Seoul – Korea Utara dikabarkan menutup lembaga yang bertugas untuk merencanakan reunifikasi dengan Korea Selatan. Langkah ini diambil setelah semakin memburuknya hubungan antara kedua negara akibat ketegangan politik dan program nuklir yang dilakukan oleh Korea Utara.
Keputusan menutup lembaga ini merupakan tanda bahwa peluang tercapainya perdamaian di Semenanjung Korea semakin mustahil. Lembaga tersebut bertugas untuk merencanakan dan melaksanakan program reunifikasi yang akan menyatukan kembali negara-negara Korea Utara dan Korea Selatan.
Seperti yang diungkapkan oleh seorang narasumber, “Korea Utara tidak lagi memprioritaskan upaya untuk perdamaian dan reunifikasi. Mereka lebih fokus pada mengembangkan program nuklir dan mempertahankan rezim yang ada.”
Masalah terkait reunifikasi Korea sendiri telah menjadi sumber konflik antara kedua negara tersebut selama puluhan tahun. Terdapat perbedaan ideology, sistem pemerintahan, dan kepentingan politik yang menjadikan proses reunifikasi semakin rumit dan sulit dicapai.
Sementara itu, Korea Selatan tetap berkomitmen untuk mencari jalan damai dalam memperbaiki hubungan dengan Korea Utara. Namun, dengan penutupan lembaga reunifikasi tersebut, prospek perdamaian semakin suram.
Setelah mengalami sejumlah bentrokan dengan Korea Selatan, Korea Utara mengambil langkah drastis dengan menutup lembaga yang bertujuan untuk reunifikasi antara kedua negara.
Keputusan ini diumumkan oleh pemerintahan Korea Utara melalui pernyataan resmi yang dikeluarkan beberapa hari yang lalu.
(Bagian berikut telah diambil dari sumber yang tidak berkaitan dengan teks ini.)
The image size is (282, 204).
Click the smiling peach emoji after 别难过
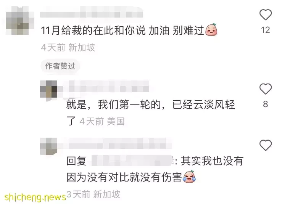[211, 30]
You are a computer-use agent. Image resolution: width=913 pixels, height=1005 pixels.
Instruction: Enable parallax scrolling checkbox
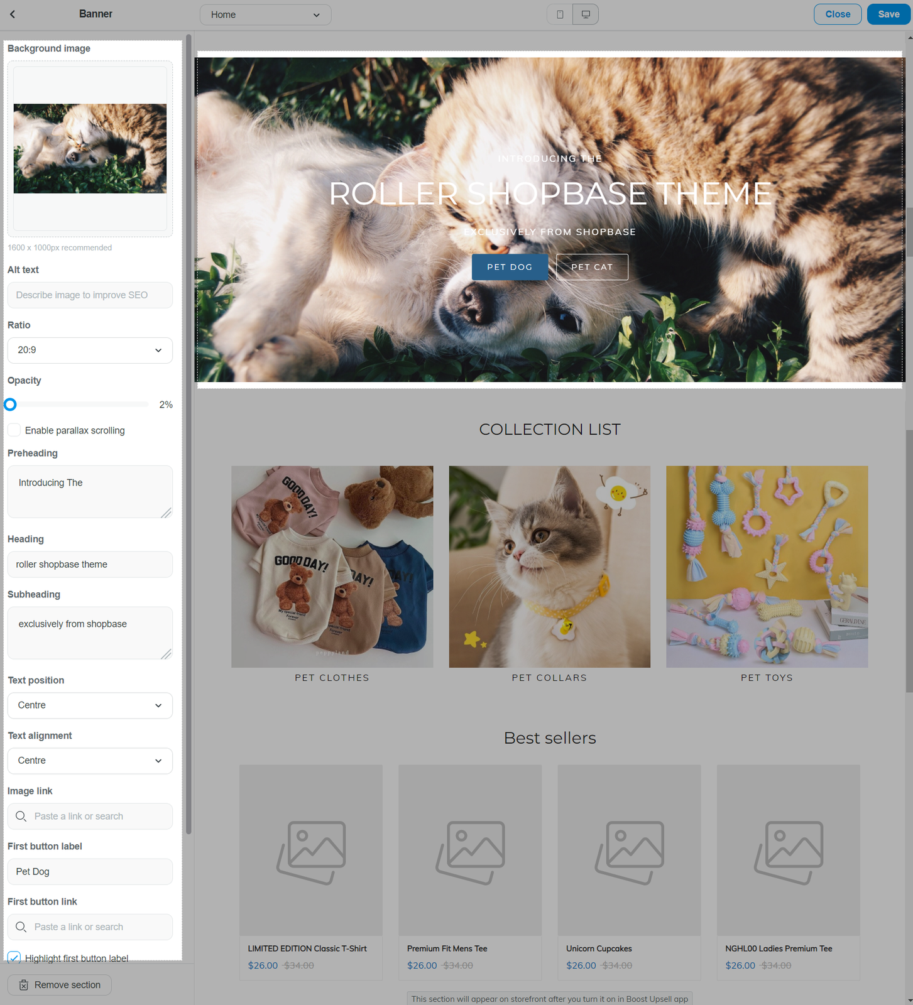pos(14,430)
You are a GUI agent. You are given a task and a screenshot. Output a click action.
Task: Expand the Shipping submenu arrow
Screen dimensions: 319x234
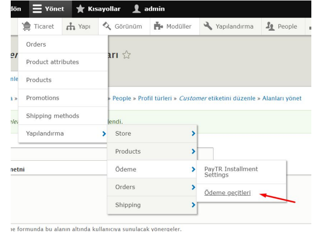[193, 205]
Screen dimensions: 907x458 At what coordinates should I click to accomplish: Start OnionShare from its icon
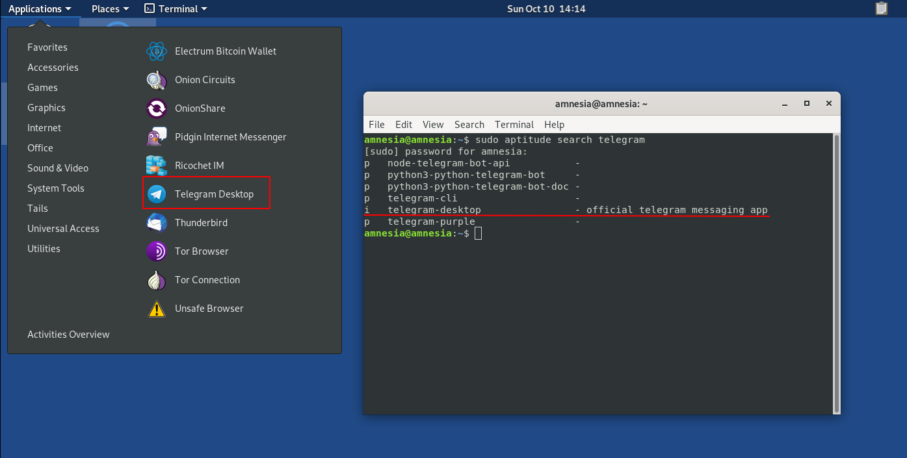pyautogui.click(x=157, y=108)
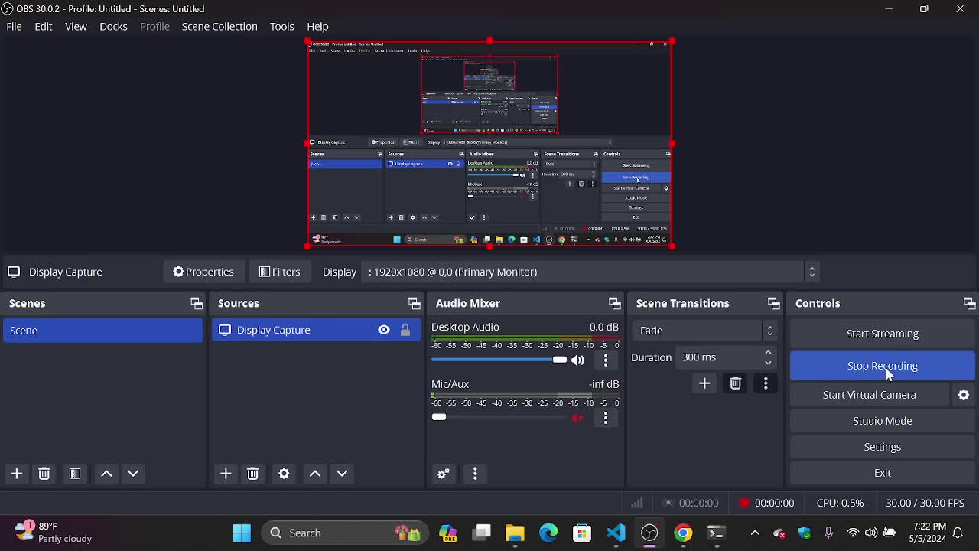Add a new scene with plus icon

(17, 474)
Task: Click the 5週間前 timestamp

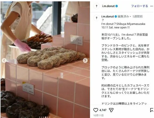Action: [x=137, y=16]
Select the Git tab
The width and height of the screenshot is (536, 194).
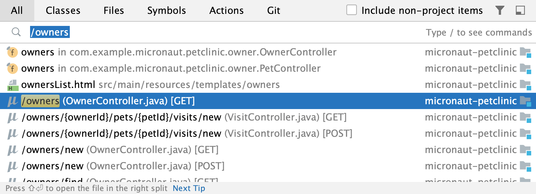(x=273, y=11)
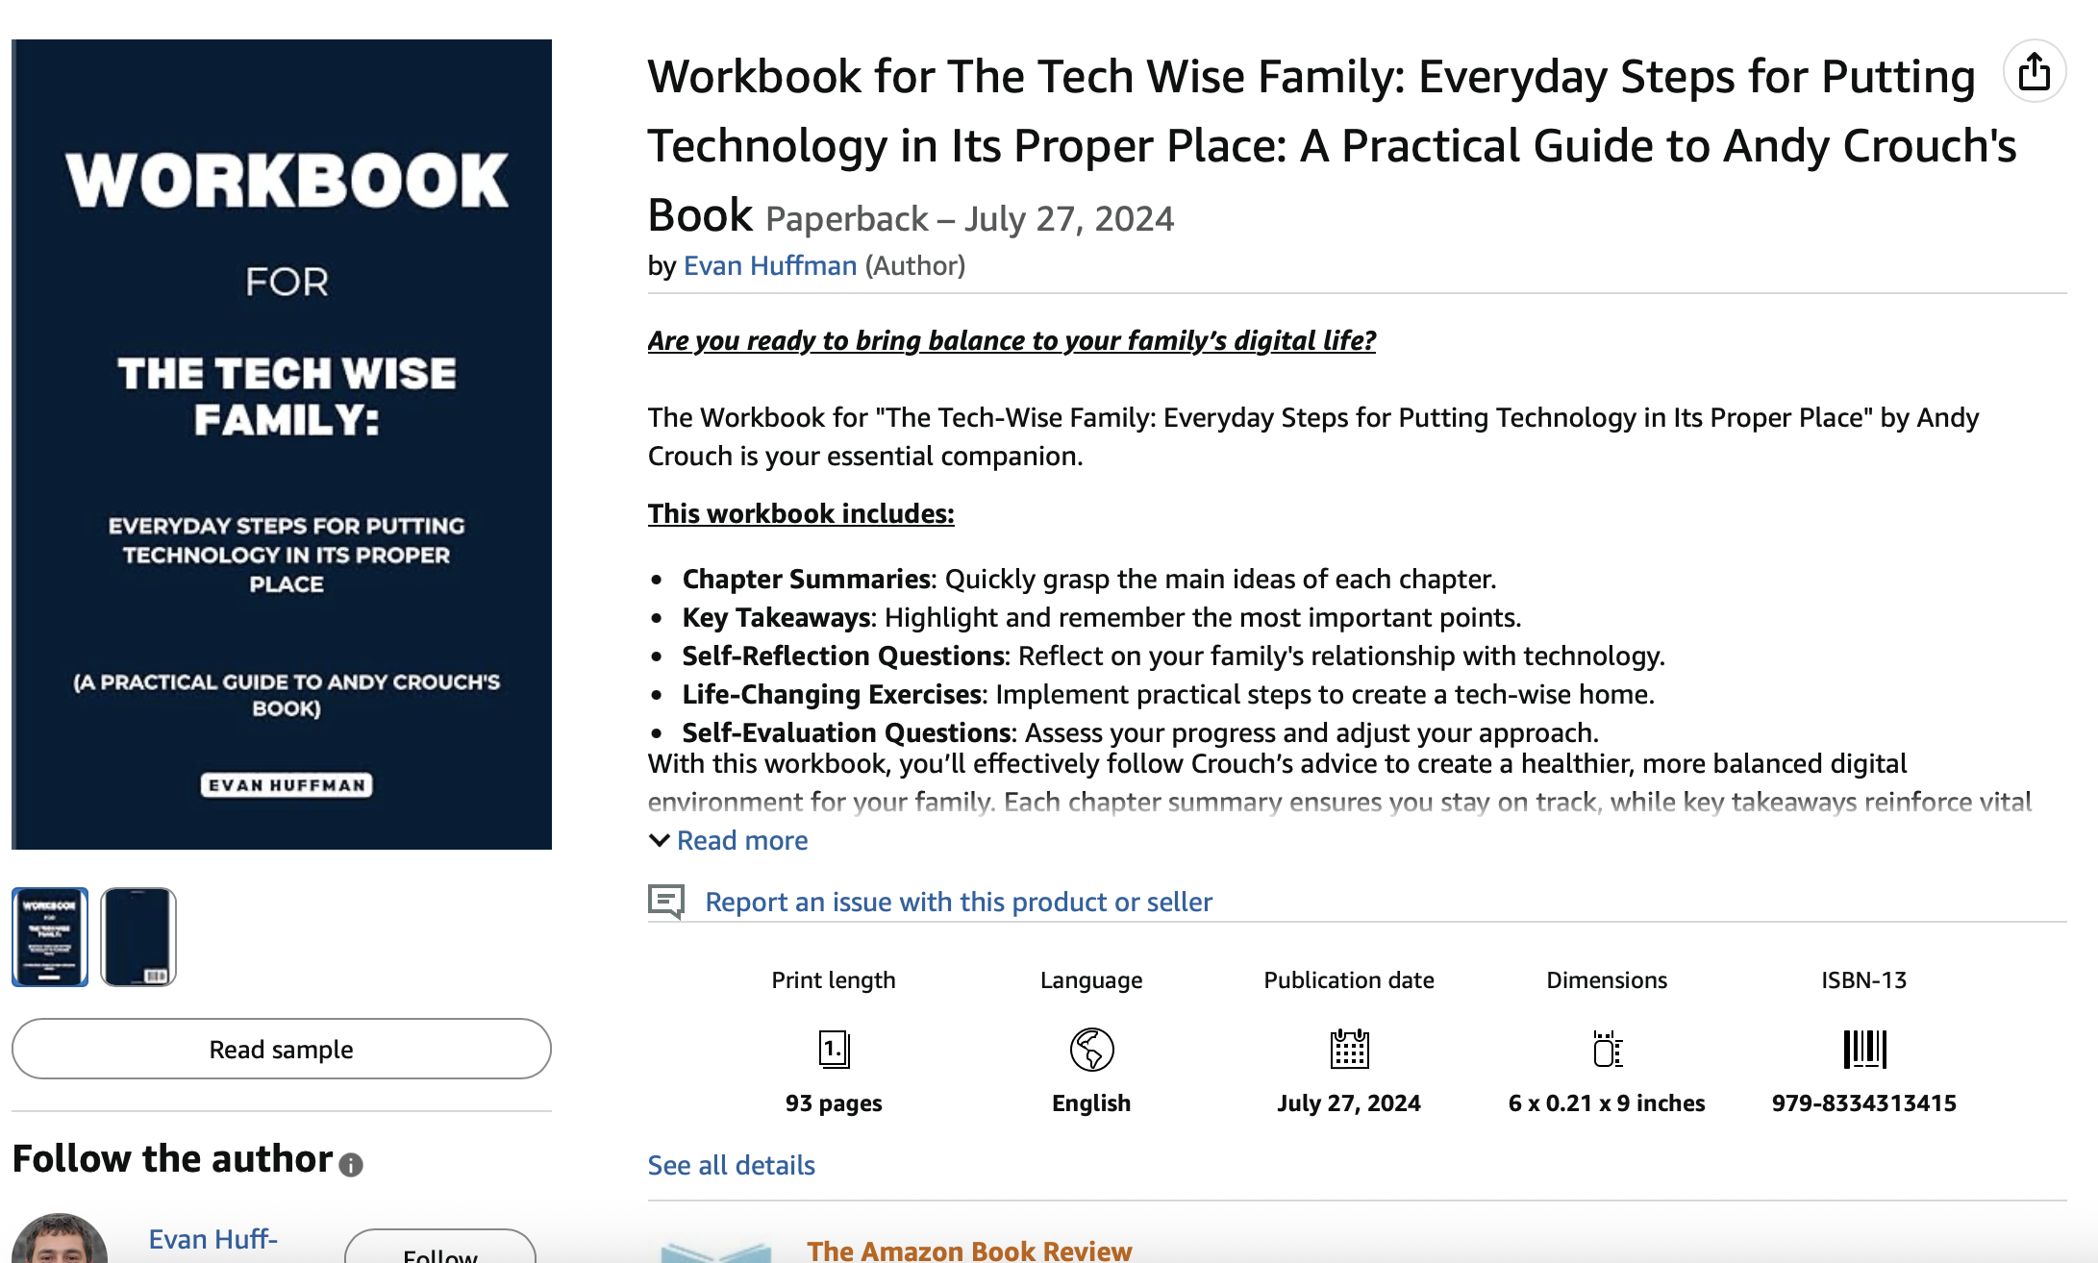The height and width of the screenshot is (1263, 2098).
Task: Click the dimensions icon
Action: point(1607,1049)
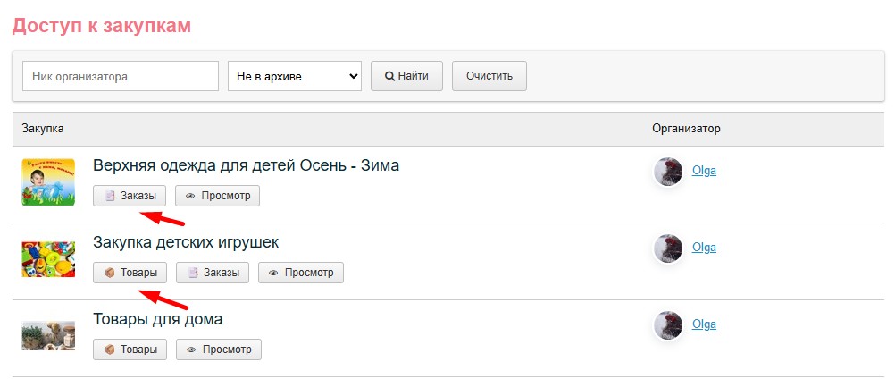Viewport: 895px width, 379px height.
Task: Open the 'Не в архиве' dropdown
Action: (294, 76)
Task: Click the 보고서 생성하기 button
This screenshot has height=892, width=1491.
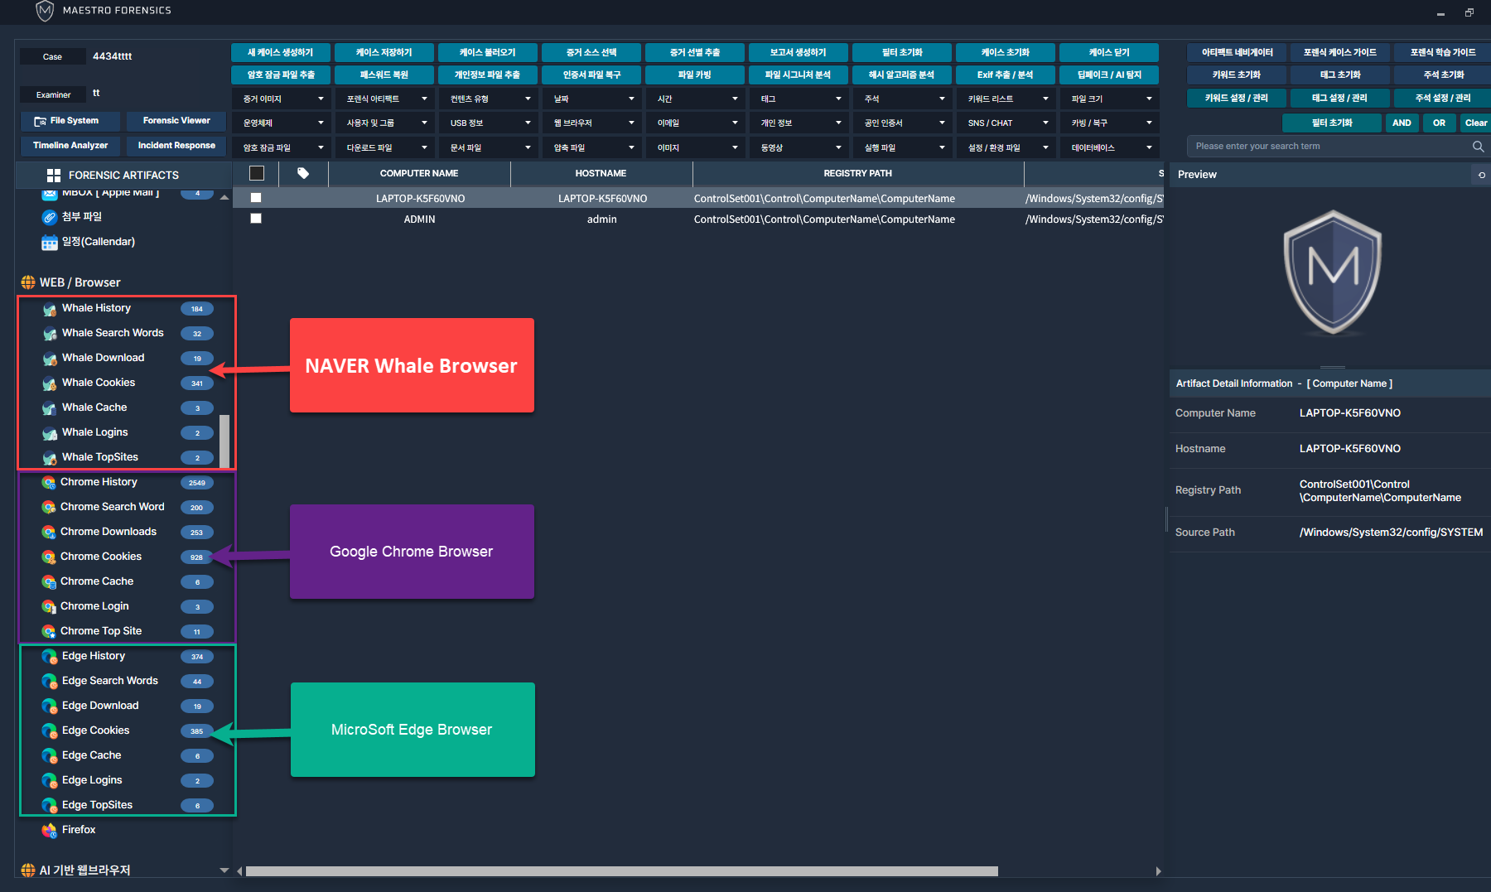Action: pos(798,52)
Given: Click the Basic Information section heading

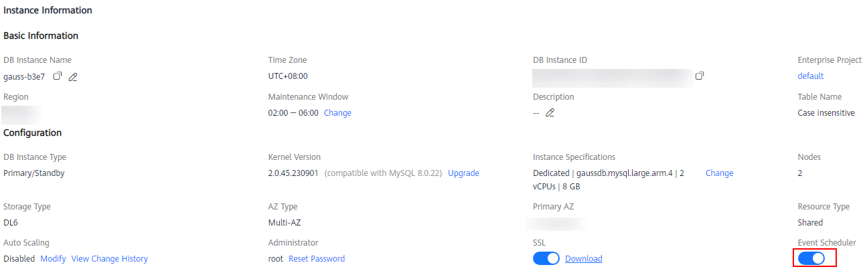Looking at the screenshot, I should pos(41,35).
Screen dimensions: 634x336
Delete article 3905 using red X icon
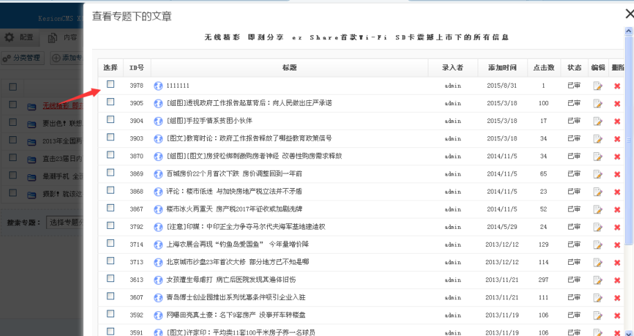[x=617, y=104]
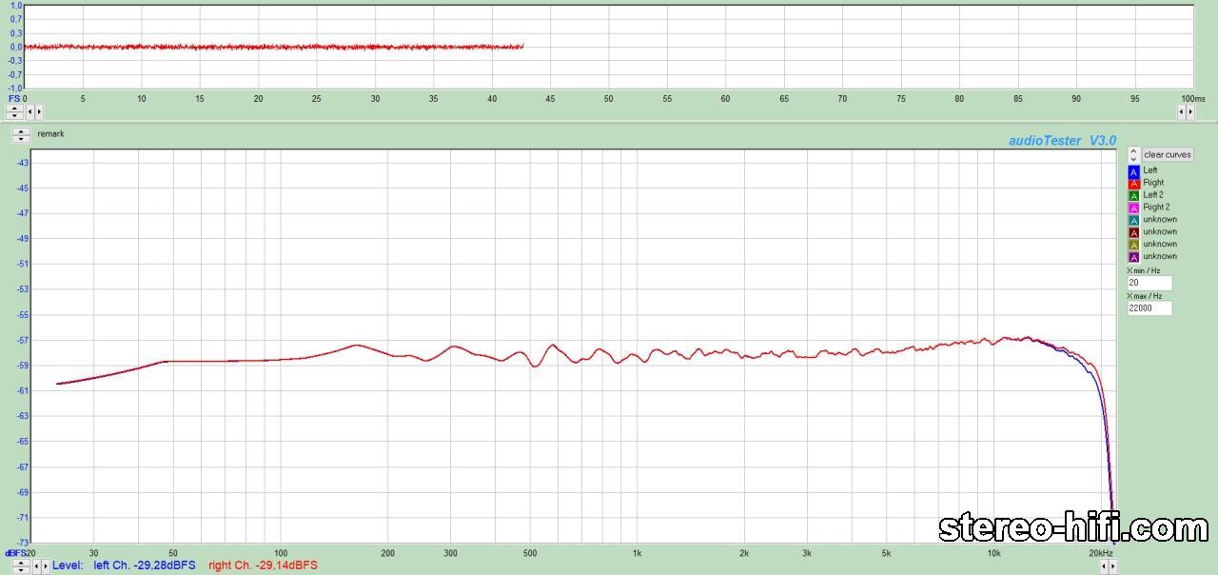Click the spinner beside clear curves

click(x=1133, y=154)
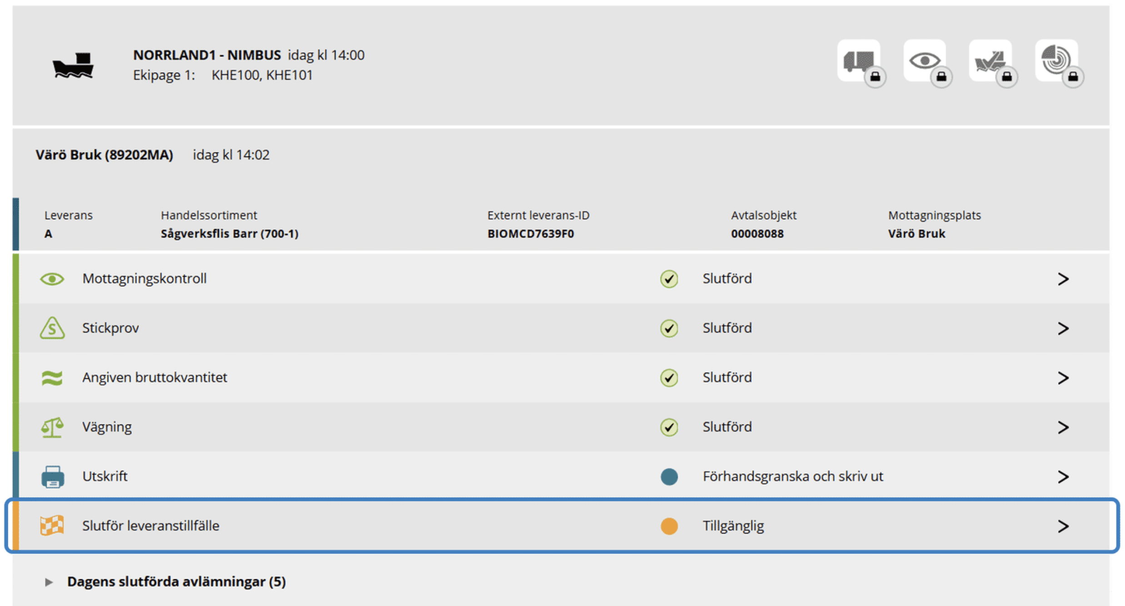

Penutupan lembaga ini menandai kemunduran dalam upaya yang telah dilakukan untuk mencapai perdamaian dan reunifikasi di Semenanjung Korea.
Meskipun demikian, pemerintahan Korea Utara tidak memberikan alasan yang jelas mengapa lembaga tersebut ditutup. Beberapa spekulasi mengindikasikan bahwa tindakan ini merupakan respons terhadap meningkatnya ketegangan dengan Korea Selatan.
Upaya perdamaian antara kedua negara sebelumnya telah mencapai titik tertinggi pada beberapa tahun terakhir ini. Bahkan, terdapat beberapa pertemuan tingkat tinggi antara pimpinan Korea Utara dan Korea Selatan dalam rangka membahas hubungan bilateral.
Namun, penutupan lembaga untuk reunifikasi ini mengejutkan banyak pihak. Banyak pengamat menganggap langkah ini sebagai langkah mundur dalam upaya perdamaian di Semenanjung Korea.
Dalam beberapa minggu terakhir, hubungan antara kedua negara telah semakin memanas akibat tindakan provokatif yang dilakukan Korea Utara, seperti uji coba rudal dan pengumuman rencana pengembangan senjata nuklir.
Reaksi dari pemerintahan Korea Selatan terhadap penutupan lembaga ini belum diketahui. Namun, diperkirakan bahwa hal ini akan semakin memperburuk hubungan antara kedua negara.
Dalam situasi yang semakin tegang ini, langkah-langkah diplomatik menjadi semakin sulit dilakukan. Tantangan besar masih harus dihadapi untuk mencapai perdamaian dan reunifikasi di Semenanjung Korea.